Problem to solve: Return the following from the records below: each line, word for word, starting with the line that contains "Instruction: Click the 料金表をもらう button" and going on through the line that contains "Click the InitializeDebugValue", with nothing outside that range.
=== Information provided ===
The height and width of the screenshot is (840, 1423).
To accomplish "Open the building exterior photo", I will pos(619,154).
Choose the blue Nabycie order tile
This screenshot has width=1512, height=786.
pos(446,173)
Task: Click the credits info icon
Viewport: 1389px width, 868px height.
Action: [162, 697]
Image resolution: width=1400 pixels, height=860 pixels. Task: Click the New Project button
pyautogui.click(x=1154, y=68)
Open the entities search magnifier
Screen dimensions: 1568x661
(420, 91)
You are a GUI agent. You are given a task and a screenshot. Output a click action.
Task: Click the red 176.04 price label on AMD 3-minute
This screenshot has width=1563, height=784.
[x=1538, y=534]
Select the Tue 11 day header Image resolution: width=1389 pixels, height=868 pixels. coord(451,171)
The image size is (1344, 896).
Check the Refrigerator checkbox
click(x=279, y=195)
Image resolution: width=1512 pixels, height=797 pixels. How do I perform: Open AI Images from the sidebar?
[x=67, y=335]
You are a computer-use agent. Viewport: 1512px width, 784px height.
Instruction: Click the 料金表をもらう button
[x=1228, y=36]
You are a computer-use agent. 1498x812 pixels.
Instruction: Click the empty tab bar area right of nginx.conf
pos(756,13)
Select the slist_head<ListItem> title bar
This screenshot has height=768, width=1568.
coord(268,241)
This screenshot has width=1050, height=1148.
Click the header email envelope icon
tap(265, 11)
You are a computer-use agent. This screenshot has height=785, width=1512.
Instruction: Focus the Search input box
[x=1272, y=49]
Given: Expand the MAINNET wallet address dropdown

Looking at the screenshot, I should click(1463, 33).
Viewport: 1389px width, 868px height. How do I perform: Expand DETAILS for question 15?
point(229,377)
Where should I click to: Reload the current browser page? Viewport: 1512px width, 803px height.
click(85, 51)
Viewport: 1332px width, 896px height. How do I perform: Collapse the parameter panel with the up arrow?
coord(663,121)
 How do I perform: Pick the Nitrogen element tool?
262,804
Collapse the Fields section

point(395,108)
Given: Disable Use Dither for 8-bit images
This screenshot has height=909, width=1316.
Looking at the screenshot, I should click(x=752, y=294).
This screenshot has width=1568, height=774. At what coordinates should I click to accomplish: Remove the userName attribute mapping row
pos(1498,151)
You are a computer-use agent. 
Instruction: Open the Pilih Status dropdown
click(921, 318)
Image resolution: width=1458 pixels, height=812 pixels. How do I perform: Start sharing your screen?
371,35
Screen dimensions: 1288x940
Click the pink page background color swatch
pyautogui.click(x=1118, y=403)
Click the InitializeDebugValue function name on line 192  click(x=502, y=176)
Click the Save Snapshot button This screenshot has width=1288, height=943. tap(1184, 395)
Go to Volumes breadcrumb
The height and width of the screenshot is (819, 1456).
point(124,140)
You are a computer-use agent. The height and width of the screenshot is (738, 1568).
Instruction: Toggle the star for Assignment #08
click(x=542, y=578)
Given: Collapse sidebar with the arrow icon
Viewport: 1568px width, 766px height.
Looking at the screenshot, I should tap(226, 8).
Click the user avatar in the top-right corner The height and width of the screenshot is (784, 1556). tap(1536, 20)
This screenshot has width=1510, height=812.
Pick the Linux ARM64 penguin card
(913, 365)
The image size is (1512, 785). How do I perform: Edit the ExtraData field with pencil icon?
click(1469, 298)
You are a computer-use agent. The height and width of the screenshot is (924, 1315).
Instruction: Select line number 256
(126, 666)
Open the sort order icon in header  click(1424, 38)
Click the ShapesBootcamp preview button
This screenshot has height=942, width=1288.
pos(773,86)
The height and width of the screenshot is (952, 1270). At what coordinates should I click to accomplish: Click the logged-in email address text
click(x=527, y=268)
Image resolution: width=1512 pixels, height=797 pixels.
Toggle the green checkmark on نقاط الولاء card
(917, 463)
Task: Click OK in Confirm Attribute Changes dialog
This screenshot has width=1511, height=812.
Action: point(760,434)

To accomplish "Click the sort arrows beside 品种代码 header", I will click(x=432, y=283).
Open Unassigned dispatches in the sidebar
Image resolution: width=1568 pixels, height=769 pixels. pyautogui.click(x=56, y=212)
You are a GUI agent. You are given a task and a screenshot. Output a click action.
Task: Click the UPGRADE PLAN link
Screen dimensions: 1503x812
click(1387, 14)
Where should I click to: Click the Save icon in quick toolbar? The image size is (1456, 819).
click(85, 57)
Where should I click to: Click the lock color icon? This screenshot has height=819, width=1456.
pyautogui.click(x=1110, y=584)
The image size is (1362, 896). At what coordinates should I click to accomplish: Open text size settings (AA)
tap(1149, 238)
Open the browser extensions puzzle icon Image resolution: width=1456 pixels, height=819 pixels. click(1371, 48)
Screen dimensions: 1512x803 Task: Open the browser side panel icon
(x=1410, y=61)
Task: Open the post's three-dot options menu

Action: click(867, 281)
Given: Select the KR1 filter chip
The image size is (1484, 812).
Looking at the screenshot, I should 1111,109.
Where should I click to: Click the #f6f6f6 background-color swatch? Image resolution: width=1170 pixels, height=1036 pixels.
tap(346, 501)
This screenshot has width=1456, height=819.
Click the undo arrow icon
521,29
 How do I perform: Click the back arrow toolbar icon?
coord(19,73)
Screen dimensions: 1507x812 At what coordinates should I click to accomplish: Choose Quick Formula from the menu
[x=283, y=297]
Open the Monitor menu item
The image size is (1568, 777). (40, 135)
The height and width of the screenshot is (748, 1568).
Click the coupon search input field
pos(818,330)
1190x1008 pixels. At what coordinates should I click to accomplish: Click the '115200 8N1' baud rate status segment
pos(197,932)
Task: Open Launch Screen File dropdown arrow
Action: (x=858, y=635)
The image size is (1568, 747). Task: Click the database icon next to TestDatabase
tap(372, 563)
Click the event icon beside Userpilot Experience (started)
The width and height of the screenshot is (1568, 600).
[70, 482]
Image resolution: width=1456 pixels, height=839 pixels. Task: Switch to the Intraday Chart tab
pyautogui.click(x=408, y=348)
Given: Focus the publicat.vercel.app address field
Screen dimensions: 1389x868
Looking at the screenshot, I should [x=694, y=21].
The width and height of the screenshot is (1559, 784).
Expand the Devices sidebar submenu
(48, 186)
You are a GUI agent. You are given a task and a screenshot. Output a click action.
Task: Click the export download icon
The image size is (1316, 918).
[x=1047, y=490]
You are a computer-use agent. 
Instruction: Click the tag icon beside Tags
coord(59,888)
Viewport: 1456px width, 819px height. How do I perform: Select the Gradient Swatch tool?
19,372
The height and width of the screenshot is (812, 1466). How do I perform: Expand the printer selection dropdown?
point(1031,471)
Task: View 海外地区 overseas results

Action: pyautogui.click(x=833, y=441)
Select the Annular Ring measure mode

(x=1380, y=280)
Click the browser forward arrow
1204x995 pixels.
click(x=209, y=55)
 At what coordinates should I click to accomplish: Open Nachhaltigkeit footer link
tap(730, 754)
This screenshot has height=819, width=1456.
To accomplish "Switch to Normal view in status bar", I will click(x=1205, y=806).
===
Solution to this exercise:
Instruction: Click the 料金表をもらう button
[x=1228, y=36]
You are a computer-use agent. 1498x812 pixels.
Instruction: Click the empty tab bar area right of nginx.conf
pos(756,13)
Select the slist_head<ListItem> title bar
This screenshot has height=768, width=1568.
coord(268,241)
This screenshot has width=1050, height=1148.
Click the header email envelope icon
tap(265, 11)
You are a computer-use agent. This screenshot has height=785, width=1512.
Instruction: Focus the Search input box
[x=1272, y=49]
Given: Expand the MAINNET wallet address dropdown

Looking at the screenshot, I should click(1463, 33).
Viewport: 1389px width, 868px height. How do I perform: Expand DETAILS for question 15?
point(229,377)
Where should I click to: Reload the current browser page? Viewport: 1512px width, 803px height.
click(85, 51)
Viewport: 1332px width, 896px height. How do I perform: Collapse the parameter panel with the up arrow?
coord(663,121)
 How do I perform: Pick the Nitrogen element tool?
262,804
Collapse the Fields section

point(395,108)
Given: Disable Use Dither for 8-bit images
This screenshot has height=909, width=1316.
Looking at the screenshot, I should click(x=752, y=294).
This screenshot has width=1568, height=774. At what coordinates should I click to accomplish: Remove the userName attribute mapping row
pos(1498,151)
You are a computer-use agent. 
Instruction: Open the Pilih Status dropdown
click(921, 318)
Image resolution: width=1458 pixels, height=812 pixels. How do I perform: Start sharing your screen?
371,35
Screen dimensions: 1288x940
Click the pink page background color swatch
pyautogui.click(x=1118, y=403)
Click the InitializeDebugValue function name on line 192  click(x=502, y=176)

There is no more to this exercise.